[Stored data entries]
______________________________

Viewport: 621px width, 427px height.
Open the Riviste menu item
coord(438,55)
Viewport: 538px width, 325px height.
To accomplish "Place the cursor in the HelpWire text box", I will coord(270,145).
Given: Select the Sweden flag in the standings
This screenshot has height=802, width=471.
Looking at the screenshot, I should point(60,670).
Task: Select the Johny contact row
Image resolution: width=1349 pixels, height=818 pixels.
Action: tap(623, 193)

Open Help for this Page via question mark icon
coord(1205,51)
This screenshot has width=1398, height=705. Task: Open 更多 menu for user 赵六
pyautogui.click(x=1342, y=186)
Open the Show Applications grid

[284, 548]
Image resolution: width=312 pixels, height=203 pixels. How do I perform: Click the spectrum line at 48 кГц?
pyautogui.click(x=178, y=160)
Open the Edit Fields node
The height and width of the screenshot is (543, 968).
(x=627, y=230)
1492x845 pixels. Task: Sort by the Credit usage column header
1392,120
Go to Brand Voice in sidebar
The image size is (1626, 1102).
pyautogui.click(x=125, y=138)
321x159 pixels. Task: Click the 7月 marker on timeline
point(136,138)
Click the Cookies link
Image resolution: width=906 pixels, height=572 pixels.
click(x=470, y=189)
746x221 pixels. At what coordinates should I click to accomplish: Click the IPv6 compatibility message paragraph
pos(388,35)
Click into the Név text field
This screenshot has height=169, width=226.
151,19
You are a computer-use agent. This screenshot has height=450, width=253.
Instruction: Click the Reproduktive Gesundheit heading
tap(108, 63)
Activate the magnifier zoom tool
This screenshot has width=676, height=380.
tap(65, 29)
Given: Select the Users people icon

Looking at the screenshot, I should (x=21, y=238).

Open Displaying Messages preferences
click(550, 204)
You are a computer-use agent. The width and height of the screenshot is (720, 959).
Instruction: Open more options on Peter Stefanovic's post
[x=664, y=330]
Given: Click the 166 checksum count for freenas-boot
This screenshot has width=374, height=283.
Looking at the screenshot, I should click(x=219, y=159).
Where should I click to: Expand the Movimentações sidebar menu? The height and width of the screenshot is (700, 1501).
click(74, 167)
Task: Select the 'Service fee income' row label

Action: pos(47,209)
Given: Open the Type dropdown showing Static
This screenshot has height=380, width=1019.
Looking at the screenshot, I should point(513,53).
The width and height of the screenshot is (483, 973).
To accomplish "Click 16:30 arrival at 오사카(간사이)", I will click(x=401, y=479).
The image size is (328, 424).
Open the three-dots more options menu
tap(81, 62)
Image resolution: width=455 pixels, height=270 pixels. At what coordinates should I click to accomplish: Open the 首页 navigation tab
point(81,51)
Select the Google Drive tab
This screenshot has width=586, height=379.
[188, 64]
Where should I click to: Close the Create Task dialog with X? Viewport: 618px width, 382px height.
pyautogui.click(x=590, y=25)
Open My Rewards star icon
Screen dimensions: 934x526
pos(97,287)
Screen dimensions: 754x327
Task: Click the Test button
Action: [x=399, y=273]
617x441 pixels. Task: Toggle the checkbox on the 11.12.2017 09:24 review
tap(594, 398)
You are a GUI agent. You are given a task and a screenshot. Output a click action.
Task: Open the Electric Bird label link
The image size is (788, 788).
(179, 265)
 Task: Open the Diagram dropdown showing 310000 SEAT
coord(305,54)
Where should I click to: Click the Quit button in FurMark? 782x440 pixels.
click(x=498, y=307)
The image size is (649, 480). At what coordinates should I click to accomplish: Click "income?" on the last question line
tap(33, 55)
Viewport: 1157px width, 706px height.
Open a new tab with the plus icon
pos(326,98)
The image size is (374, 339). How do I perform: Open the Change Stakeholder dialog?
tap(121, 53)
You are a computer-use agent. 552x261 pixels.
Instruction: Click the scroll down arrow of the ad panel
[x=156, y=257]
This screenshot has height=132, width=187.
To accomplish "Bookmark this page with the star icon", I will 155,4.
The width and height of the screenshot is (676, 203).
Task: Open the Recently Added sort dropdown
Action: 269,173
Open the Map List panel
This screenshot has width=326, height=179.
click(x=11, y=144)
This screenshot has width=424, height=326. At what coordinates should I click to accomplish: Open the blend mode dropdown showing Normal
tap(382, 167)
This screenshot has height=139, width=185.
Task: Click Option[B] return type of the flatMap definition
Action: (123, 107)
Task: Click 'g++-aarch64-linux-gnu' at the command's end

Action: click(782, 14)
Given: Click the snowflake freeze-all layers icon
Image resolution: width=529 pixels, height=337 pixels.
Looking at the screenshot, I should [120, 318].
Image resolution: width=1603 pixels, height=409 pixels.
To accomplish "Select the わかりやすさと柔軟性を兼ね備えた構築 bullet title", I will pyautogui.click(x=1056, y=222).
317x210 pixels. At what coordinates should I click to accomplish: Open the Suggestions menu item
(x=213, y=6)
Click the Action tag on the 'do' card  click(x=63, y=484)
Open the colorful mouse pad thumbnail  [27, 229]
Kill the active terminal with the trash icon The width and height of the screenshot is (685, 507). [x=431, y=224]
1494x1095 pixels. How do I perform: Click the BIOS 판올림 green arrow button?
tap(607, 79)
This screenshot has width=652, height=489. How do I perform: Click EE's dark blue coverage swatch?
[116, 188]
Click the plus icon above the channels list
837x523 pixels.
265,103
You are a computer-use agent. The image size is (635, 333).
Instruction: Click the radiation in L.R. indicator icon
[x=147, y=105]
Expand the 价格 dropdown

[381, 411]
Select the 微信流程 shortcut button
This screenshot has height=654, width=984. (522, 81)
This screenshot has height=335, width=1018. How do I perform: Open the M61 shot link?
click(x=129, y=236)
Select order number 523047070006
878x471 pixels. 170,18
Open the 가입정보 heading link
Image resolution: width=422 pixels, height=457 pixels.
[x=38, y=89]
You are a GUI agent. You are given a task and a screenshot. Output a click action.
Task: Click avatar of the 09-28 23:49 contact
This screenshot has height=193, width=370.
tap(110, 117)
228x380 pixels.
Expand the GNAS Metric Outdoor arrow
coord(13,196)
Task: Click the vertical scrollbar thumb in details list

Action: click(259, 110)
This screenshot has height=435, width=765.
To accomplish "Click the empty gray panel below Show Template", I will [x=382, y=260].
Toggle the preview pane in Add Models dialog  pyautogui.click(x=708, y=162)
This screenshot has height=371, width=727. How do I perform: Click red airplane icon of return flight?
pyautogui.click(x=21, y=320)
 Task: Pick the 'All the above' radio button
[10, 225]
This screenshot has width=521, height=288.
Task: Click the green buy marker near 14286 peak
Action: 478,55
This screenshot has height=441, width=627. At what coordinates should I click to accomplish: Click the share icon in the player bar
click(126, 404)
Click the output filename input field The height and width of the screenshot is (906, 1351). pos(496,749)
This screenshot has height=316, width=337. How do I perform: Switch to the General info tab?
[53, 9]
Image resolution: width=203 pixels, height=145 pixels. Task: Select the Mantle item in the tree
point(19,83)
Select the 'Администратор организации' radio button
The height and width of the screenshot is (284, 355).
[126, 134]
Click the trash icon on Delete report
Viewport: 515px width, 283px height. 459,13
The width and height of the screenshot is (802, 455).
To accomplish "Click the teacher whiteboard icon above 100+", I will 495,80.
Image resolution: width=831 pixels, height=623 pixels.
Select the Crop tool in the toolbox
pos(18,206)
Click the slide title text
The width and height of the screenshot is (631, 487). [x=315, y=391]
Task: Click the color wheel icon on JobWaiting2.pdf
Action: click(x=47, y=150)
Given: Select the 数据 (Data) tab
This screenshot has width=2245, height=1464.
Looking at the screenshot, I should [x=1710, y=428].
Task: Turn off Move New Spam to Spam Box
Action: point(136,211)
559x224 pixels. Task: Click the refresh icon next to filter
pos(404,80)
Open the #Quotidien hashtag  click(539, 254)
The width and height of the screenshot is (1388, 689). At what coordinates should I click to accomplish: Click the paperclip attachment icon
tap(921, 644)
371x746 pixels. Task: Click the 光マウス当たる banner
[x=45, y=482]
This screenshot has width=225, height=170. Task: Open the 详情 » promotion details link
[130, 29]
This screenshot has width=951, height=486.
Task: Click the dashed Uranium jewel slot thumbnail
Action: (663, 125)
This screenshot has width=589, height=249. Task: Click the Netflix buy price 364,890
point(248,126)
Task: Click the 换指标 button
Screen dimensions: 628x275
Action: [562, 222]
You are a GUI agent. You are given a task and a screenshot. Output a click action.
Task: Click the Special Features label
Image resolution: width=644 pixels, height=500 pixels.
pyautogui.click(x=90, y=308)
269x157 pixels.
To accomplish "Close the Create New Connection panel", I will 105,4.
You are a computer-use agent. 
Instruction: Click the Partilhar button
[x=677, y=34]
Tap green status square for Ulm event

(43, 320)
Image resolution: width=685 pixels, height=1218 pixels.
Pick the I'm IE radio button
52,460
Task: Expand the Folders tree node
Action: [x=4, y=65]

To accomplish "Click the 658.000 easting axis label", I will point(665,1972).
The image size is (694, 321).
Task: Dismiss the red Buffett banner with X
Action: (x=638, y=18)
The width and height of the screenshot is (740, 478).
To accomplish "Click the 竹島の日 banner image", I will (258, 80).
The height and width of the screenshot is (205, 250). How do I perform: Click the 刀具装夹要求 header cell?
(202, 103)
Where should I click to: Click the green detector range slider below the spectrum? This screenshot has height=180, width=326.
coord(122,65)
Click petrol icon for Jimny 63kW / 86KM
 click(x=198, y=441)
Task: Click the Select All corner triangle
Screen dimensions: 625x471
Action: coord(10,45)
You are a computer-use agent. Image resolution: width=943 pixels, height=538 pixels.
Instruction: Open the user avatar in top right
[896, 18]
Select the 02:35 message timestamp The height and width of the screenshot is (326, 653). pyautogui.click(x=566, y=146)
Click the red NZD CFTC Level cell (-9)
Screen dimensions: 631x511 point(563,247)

______________________________

--- Work to complete ---
If a line in the records has the word "computer", copy that line.

--- Solution for this problem ---
You are a computer-use agent. This screenshot has height=450, width=253.
You are a computer-use agent. The width and height of the screenshot is (720, 959).
You are a computer-use agent. 552x261 pixels.
You are a computer-use agent. The image size is (635, 333).
You are a computer-use agent. 
You are a computer-use agent. Image resolution: width=943 pixels, height=538 pixels.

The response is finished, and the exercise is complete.